Thursday, July 7, 2011

Roses-the trade-off

For me, it's worth it, but for many other gardeners, it is not. And I understand why. Those of us who like the full, old-fashioned blooms of English or neoEnglish roses generally have to put up with lanky shrubs and intermittent bloom cycles (or even once only). On the other hand, if you'll accept a kind of boring, semi-double bloom and standard colors, you can have nice, compact ever-blooming shrub roses. They're great for roadside medians and other public landscaping situations, but I wouldn't give up garden space to them. I think many belong to the Knock Out family.

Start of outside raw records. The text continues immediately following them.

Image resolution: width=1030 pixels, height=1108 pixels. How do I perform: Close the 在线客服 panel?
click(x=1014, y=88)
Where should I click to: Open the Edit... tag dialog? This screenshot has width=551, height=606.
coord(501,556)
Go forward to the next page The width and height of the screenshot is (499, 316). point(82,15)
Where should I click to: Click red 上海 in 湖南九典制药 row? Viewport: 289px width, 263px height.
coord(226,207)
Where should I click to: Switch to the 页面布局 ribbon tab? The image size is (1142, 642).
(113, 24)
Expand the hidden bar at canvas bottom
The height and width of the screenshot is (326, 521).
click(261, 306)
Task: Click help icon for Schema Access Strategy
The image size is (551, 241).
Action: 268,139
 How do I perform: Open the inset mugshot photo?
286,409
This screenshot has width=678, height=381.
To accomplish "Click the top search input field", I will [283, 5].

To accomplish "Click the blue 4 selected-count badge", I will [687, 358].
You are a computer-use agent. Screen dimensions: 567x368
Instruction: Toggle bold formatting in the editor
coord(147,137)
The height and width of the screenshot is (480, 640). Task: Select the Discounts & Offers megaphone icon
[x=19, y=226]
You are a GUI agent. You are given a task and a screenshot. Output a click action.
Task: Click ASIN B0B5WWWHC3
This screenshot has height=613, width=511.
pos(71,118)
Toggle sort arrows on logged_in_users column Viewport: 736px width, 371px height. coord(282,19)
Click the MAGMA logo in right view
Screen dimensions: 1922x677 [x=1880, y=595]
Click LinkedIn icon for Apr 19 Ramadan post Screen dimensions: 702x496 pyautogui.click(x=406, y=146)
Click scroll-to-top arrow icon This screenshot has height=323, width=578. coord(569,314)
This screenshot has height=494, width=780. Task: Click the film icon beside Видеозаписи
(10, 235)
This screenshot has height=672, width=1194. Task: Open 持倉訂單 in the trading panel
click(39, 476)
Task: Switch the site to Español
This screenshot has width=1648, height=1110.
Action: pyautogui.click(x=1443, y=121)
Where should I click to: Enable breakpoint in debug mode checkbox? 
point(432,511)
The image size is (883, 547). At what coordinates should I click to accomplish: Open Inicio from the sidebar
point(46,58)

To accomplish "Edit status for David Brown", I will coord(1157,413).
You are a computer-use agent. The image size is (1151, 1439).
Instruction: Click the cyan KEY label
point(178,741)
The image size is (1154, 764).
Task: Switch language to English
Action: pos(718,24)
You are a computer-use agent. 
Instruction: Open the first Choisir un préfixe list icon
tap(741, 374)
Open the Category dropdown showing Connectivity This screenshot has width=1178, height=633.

The roses I am drawn to are old roses or the David Austin line of contemporary takes on the old rose form and scent. For me, lack of scent or faint scent is a dealbreaker with roses, and too many of the modern hybrids have traded scent for disease resistance, floriferousness, and shrub form. These are all important qualities, but I don't grow roses for their disease resistance or their shrub form. I grow them for the flowers. And the scent. (Have you noticed how florist roses never have a scent—just a faint musty smell?)

This is why I tolerate the tendency of old-fashioned roses to be climbers, whether they're listed as climbers or not. My David Austin Abraham Darby gets black spot. And my Louise Odier is very stingy with her post-Junes blooms. So be it. When they make Knock Out roses that look like this (above) with a scent to match, I'll buy them.